There is no doubt that Davy was a brilliant chemist. He was also young and reckless. He engaged in dangerous self-experimentation involving a variety of potentially toxic chemicals. Some of these trials could have resulted in his premature death, which would have deprived us of one of the most quoted sentences in the anesthesia literature. The quotation regarding the use of nitrous oxide for surgery is from the eighth page (page 556) of a 12-page conclusion of the fourth and final section of Davy's book on nitrous oxide.4Ironically, in some additional pages (pages 577–580) at the end of the book, Thomas Beddoes (1760–1808) has written a “Proposal for the preservation of accidental observations in Medicine.”4
Davy inhaled nitrous oxide several times a day over a period of months, for “scientific” reasons, and possibly for “pleasure.” Riegels and Richards did not discuss whether they considered if Davy had become addicted to nitrous oxide; this would be one of the earliest, if not the first, documented addiction to nitrous oxide.
Horace Wells (1815–1848) and William T. G. Morton (1819–1868) encountered distressing pain in most of their patients, and were motivated by the desire to reduce it. In addition, Morton also saw the prospect of financial benefit in alleviating pain.5Davy's apprenticeship with a surgeon-apothecary, John Borlase, may have led him to contemplate the advantages of nitrous oxide in surgery, but there is no evidence that he approached any surgeon to trial the agent.
Davy's failure to pursue clinical trials of nitrous oxide for surgery could be equated to the failure by Charles Thomas Jackson (1805–1880) to promote ether for surgical procedures. Jackson claimed in 1847 that he had thought of using ether to produce insensibility in 1842,5nearly 5 yr before Morton's first trial of ether. Jackson did not approach his surgical colleagues, and continued with his work in chemistry and geology.

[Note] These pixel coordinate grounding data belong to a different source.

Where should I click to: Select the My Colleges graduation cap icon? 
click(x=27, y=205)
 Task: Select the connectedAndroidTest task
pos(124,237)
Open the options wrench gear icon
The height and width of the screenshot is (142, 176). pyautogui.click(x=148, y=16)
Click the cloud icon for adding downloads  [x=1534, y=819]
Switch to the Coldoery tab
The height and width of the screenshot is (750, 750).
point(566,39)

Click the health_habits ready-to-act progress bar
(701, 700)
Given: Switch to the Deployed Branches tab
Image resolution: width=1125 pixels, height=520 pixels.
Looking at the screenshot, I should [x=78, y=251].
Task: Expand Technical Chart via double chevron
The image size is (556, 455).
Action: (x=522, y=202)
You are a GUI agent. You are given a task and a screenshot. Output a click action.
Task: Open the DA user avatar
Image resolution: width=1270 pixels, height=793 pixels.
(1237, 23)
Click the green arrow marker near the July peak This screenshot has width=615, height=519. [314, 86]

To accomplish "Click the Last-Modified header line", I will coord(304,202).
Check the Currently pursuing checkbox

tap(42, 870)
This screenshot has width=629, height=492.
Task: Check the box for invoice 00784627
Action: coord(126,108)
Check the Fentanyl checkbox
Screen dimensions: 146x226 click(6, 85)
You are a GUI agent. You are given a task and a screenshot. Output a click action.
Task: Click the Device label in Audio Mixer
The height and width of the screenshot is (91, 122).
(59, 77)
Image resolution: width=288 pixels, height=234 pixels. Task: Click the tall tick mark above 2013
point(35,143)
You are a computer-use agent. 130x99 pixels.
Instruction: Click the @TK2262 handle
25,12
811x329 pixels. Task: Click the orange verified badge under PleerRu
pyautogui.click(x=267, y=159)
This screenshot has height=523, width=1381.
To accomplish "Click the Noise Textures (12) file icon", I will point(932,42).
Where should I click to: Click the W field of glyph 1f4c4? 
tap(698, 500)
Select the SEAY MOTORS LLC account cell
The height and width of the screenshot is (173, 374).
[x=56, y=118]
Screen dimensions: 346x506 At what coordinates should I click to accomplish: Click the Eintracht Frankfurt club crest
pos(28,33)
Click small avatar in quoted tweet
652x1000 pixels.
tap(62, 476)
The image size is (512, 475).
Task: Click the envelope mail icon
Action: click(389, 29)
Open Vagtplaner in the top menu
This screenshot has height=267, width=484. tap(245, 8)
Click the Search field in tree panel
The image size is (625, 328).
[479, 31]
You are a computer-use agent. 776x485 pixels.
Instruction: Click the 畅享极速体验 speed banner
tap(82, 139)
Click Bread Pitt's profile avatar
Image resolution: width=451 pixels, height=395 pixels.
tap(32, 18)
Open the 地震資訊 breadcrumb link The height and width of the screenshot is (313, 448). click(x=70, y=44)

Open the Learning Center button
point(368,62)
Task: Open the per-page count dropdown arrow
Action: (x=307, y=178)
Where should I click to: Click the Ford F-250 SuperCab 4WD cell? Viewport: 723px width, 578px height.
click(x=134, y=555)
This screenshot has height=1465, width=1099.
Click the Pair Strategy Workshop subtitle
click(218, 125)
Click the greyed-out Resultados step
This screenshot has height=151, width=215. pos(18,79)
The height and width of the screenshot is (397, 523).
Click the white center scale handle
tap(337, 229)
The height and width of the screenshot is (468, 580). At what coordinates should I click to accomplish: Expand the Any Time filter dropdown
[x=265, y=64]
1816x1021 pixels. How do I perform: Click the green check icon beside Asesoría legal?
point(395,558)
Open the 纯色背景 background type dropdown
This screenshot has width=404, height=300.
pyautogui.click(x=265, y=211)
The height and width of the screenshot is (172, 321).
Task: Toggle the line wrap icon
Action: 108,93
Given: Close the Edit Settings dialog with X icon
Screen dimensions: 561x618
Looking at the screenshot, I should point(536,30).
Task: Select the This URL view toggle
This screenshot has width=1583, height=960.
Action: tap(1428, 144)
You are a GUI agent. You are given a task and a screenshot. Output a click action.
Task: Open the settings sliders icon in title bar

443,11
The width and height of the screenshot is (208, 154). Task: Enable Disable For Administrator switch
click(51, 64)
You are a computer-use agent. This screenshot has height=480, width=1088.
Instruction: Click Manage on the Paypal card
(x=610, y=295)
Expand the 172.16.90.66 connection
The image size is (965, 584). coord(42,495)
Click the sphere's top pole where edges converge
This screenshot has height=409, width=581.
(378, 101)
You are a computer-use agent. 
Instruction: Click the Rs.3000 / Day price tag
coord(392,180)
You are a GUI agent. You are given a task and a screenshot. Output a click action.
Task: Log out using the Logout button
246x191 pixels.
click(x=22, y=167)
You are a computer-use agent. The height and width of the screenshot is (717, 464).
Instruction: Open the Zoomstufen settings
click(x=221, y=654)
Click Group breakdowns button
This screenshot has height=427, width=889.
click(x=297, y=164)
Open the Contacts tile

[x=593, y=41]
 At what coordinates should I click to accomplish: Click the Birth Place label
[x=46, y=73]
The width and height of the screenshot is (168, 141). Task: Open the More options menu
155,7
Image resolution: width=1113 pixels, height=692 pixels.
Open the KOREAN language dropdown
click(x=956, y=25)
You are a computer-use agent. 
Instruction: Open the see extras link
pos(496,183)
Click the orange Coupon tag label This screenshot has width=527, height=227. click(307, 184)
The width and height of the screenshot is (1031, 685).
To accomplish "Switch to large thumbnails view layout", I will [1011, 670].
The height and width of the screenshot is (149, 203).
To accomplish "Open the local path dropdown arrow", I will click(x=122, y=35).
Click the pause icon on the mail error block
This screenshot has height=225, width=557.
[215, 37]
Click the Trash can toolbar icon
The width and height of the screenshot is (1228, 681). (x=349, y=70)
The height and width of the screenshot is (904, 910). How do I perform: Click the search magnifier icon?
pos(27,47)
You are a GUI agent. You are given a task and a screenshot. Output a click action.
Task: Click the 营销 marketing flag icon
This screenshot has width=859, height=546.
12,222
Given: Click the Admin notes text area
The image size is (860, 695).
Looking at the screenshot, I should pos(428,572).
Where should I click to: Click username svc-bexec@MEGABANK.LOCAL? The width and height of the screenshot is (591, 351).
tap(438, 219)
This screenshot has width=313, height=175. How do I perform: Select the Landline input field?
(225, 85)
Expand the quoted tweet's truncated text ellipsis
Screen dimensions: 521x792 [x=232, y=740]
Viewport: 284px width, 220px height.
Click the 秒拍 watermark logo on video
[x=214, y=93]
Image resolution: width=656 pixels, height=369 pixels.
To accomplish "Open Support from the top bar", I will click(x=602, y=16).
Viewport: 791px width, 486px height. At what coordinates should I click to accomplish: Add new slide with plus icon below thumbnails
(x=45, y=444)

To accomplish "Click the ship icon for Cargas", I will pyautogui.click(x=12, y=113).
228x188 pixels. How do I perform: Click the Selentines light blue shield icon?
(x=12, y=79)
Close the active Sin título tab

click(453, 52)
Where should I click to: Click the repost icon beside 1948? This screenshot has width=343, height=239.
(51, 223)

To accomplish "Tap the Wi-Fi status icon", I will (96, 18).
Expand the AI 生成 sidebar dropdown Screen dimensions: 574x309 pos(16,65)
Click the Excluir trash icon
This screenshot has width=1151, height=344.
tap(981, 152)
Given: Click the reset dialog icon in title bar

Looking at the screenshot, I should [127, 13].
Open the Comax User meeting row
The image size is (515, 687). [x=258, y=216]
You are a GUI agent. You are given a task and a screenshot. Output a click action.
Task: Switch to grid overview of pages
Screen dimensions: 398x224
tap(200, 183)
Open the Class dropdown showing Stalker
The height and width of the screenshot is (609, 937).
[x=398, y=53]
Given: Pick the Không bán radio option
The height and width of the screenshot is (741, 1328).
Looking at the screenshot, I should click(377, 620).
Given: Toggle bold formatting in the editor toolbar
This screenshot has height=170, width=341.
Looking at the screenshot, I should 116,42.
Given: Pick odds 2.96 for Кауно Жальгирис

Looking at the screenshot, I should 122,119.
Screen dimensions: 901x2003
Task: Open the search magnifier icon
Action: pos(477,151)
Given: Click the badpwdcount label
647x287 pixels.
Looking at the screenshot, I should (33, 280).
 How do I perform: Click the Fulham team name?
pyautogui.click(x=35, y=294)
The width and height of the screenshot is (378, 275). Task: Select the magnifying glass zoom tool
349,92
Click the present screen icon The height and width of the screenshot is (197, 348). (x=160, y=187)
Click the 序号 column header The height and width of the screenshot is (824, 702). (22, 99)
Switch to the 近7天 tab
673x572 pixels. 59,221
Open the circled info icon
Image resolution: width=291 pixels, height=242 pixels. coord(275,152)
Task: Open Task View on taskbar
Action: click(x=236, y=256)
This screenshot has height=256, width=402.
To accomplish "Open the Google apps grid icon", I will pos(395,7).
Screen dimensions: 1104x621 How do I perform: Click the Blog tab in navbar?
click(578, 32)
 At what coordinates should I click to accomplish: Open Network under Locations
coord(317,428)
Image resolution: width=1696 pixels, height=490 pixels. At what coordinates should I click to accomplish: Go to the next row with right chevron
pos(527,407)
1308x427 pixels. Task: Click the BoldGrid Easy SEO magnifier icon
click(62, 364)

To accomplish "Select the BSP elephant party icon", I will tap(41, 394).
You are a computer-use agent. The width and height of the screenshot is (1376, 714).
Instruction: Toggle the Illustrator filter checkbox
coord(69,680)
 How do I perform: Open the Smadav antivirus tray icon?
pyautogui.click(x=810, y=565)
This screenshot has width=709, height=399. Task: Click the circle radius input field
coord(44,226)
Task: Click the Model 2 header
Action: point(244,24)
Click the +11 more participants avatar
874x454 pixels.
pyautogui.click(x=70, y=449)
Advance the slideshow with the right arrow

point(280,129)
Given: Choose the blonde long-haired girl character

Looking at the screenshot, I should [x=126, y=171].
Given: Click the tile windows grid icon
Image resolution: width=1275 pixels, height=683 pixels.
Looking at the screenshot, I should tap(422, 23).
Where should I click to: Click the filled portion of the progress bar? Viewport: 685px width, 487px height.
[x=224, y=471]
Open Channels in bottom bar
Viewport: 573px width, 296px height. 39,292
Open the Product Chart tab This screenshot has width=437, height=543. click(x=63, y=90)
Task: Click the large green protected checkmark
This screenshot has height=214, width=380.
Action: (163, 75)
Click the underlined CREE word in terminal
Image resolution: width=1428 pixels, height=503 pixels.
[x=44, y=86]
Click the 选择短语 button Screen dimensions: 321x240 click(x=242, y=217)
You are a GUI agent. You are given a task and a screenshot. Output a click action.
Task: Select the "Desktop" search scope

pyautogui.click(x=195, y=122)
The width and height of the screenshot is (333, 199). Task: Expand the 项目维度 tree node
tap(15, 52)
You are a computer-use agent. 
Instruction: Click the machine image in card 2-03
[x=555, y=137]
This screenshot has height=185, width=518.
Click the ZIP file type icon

Unlike Davy, however, there was no contemporaneous documentation by Jackson of his initial thoughts on ether as an inhaled anesthetic agent.
Davy's description of the pleasurable effects of nitrous oxide was soon followed by other accounts of the inhalation of nitrous oxide, and increasing public interest in doing so. More than four decades separate Davy's research involving nitrous oxide and the first deliberate use, by Horace Wells, of nitrous oxide to produce insensibility. In that period, countless medical students and medical practitioners used nitrous oxide and ether for recreational purposes without considering them suitable for use during surgery. Davy experienced the analgesic effects of nitrous oxide and envisioned its potential use for surgery, but failed to follow up on it. There is no evidence that Davy's research contributed directly to the development of nitrous oxide as an anesthetic agent. His research involving nitrous oxide and other gases established him as major scientific figure, and may have contributed to his move away from medicine. Perhaps there were too many things for Davy to discover. The brilliant young scientist seems to have moved quickly from one discovery to another, and eventually away from medicine into chemistry.